Go through the data and report each line that holds the string "magnifier".

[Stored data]
####################
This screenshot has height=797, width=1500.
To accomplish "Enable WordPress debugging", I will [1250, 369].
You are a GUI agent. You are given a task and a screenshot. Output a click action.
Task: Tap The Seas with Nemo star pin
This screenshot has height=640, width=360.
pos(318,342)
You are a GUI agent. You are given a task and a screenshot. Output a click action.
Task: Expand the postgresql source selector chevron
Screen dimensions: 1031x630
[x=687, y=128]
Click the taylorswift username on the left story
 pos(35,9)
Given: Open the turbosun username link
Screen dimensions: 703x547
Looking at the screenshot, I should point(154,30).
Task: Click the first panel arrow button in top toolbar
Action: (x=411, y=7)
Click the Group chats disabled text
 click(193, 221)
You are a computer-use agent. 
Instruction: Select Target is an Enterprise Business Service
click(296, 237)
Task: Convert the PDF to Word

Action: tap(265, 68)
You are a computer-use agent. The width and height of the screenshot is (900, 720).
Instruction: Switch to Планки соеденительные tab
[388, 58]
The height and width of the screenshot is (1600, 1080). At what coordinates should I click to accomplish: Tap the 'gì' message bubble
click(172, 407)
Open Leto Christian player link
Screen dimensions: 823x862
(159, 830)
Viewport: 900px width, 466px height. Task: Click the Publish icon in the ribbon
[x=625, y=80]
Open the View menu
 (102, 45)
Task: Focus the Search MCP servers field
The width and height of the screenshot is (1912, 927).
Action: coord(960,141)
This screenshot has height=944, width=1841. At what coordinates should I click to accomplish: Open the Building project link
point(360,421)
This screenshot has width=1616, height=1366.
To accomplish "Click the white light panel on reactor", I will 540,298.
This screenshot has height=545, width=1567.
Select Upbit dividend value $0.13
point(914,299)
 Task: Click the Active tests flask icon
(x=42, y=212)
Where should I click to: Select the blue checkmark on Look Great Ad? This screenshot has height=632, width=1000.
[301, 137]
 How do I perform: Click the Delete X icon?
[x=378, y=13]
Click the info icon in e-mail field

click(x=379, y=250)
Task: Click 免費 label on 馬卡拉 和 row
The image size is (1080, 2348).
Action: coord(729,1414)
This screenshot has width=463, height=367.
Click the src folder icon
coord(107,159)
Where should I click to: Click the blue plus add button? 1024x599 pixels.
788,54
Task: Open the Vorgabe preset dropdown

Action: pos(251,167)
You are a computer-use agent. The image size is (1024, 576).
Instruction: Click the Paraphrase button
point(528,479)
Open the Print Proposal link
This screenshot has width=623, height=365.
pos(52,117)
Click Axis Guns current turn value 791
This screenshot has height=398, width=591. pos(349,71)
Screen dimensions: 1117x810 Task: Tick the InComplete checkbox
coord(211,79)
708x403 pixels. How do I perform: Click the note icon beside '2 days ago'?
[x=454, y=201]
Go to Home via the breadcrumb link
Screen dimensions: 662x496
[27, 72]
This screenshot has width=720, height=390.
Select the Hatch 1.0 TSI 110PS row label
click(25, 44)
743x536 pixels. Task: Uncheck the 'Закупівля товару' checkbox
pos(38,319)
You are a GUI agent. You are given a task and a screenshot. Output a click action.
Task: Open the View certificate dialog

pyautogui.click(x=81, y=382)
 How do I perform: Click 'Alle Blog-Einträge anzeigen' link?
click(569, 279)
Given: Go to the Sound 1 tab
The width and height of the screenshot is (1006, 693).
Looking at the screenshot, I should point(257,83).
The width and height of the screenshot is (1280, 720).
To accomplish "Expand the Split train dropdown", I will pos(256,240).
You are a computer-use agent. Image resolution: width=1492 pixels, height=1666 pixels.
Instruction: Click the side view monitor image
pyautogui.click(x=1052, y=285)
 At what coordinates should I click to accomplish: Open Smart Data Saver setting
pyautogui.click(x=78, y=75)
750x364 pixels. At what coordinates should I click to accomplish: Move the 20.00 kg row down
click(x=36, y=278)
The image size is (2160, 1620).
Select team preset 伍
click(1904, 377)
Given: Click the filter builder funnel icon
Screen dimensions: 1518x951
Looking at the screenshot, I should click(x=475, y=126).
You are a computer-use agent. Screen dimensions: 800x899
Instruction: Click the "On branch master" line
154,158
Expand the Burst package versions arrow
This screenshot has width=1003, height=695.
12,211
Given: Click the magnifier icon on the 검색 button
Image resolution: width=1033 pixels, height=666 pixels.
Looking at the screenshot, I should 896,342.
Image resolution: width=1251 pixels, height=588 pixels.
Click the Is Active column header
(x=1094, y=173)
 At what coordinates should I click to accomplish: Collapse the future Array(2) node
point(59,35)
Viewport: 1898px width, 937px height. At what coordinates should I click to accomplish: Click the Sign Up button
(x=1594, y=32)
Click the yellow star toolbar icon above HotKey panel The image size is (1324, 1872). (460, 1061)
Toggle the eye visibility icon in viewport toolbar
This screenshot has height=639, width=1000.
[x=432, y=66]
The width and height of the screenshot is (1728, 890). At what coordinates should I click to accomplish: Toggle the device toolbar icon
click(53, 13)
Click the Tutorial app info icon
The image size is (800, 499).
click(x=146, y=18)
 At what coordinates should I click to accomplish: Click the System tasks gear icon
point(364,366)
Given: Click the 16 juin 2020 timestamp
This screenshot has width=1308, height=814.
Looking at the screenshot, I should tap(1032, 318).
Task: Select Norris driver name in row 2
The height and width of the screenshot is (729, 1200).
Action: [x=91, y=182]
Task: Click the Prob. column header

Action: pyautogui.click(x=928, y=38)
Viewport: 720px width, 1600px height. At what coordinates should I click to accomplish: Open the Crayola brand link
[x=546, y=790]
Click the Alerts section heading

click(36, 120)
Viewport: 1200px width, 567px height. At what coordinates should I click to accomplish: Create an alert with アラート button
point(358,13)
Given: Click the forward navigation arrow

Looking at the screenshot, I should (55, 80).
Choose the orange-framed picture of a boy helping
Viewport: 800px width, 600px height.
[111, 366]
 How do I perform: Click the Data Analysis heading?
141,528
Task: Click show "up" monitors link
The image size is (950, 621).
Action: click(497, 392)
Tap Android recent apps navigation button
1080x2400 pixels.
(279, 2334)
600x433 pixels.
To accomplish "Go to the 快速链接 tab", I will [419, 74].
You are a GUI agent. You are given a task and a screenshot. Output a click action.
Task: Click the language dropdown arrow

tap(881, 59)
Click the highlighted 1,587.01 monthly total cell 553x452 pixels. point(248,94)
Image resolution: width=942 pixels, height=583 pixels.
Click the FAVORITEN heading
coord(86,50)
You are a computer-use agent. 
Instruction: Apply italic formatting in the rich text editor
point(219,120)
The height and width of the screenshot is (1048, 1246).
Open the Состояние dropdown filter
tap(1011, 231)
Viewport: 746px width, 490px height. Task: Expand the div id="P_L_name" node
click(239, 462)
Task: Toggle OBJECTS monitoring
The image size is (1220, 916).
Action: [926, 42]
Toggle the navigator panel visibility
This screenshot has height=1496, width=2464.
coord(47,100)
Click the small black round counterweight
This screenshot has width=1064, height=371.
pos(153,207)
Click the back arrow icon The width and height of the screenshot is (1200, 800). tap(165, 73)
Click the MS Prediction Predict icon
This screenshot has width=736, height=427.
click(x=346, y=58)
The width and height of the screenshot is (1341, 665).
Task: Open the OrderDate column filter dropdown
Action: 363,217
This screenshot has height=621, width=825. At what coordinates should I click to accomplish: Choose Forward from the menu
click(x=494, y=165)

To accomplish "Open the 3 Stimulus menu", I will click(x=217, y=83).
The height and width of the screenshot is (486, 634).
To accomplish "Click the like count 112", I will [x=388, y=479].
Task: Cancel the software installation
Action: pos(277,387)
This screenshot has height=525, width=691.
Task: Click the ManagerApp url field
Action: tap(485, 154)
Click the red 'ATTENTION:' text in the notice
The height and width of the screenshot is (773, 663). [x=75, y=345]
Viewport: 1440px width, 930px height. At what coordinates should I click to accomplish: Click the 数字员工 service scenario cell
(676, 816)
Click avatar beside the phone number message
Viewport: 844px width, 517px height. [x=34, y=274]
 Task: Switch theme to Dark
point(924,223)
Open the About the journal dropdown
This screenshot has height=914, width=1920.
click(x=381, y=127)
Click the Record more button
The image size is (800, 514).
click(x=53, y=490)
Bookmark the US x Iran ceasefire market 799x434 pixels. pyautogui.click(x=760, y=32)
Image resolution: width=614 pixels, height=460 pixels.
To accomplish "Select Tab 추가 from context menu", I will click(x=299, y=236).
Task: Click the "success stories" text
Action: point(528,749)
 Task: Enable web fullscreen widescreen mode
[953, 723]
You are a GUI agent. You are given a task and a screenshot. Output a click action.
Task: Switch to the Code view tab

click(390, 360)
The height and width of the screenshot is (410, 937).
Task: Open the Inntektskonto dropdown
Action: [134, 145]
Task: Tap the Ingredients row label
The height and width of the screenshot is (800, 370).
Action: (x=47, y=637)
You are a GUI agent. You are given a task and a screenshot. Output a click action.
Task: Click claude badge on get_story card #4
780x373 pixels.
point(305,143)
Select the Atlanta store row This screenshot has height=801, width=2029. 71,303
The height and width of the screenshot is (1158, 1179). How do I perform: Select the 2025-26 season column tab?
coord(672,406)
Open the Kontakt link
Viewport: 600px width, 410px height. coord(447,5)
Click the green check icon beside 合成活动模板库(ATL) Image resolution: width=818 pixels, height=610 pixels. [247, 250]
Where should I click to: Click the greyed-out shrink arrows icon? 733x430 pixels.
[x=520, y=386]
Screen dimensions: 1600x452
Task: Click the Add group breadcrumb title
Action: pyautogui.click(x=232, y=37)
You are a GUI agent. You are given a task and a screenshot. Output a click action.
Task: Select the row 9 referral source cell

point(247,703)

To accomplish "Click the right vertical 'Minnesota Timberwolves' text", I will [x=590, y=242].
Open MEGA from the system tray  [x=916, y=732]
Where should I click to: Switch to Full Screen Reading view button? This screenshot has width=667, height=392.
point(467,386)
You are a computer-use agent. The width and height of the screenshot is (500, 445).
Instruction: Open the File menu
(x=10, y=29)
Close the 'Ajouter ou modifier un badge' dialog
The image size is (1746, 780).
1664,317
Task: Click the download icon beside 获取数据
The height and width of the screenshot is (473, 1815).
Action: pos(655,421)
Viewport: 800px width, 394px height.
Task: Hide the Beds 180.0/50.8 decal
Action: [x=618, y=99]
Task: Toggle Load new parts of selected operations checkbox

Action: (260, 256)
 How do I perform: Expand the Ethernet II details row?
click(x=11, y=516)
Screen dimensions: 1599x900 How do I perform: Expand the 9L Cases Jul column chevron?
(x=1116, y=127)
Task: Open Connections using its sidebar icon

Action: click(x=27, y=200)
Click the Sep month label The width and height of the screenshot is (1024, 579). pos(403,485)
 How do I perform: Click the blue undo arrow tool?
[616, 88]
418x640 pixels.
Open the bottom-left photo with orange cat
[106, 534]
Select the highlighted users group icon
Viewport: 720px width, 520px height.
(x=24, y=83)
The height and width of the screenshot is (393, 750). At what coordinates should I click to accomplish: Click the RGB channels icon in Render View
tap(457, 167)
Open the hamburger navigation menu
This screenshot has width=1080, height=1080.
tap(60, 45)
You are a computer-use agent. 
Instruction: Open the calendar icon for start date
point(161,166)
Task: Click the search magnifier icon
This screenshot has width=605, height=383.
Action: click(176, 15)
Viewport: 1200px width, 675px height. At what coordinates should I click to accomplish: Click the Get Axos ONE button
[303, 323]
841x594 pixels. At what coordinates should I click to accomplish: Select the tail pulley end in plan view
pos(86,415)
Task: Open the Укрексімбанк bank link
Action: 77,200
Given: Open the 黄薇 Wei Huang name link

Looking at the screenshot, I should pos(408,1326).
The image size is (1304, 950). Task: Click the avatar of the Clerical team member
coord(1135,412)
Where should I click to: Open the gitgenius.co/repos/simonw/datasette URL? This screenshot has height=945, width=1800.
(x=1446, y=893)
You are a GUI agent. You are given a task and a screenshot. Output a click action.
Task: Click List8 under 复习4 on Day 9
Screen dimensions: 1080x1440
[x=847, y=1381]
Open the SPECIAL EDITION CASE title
####################
▶ **FINAL ANSWER**:
Given: Click the magnifier icon on the 검색 button
Task: Click the search magnifier icon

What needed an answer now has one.